Album review: Ornette Coleman, The Genesis of Genius: The Contemporary Albums (Contemporary)

Prepare to be haunted by a voice. Now, step inside the realm of Ornette Coleman. Few instrumental voices betray their player’s innards as deeply. The person inside that sound, strange to some, became fast friends with me when I first heard it. It’s a voice I’ve always felt close to, every time I hear it again.

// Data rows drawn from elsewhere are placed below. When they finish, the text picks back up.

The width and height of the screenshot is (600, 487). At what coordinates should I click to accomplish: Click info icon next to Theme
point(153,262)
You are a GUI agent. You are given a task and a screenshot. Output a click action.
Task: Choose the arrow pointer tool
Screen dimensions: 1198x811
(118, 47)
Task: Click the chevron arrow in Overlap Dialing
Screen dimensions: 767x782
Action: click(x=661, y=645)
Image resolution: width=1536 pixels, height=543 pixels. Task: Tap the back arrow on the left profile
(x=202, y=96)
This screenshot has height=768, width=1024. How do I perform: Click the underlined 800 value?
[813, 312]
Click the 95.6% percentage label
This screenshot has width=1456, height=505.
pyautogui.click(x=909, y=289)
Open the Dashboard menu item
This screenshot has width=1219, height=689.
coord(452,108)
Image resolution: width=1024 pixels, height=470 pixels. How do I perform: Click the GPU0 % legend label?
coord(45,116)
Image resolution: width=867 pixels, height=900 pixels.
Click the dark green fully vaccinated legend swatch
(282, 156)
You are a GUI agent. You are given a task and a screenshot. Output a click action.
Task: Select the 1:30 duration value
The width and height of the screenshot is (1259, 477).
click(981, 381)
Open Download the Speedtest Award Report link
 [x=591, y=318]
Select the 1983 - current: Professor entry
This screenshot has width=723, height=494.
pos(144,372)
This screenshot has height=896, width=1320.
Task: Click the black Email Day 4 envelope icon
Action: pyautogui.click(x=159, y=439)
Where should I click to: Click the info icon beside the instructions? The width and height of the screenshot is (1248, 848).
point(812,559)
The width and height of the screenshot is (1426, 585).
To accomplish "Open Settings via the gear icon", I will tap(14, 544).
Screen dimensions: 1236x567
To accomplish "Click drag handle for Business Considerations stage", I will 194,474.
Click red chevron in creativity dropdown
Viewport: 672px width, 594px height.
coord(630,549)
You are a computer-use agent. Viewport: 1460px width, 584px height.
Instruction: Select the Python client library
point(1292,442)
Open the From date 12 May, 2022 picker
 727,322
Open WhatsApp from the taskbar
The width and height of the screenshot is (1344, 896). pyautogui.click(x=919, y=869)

It tickles a brotherly bone in me, though we’ve never met personally.

That’s one of the rare qualities his saxophone playing evinces. And his mind and soul are on synchronistic display on his first two albums, finally re-issued as a box set on the Contemporary label. You readily hear and feel it all: a huge heart, a natural wit and strong empathy with his fellow players, his rhythm section as true fellows.

Trumpeter Don Cherry, at this juncture, almost as distinctive a voice, unlike any trumpeter you’ve heard. His trumpet tone splatters and smears at times. He sounds like a man talking and singing at once. Part of the singularity of both players was their unusual axes. Ornette’s white plastic alto sax and Don Cherry’s pocket trumpet (see photo below).

Ornette Coleman (left) and Don Cherry. Courtesy Pinterest.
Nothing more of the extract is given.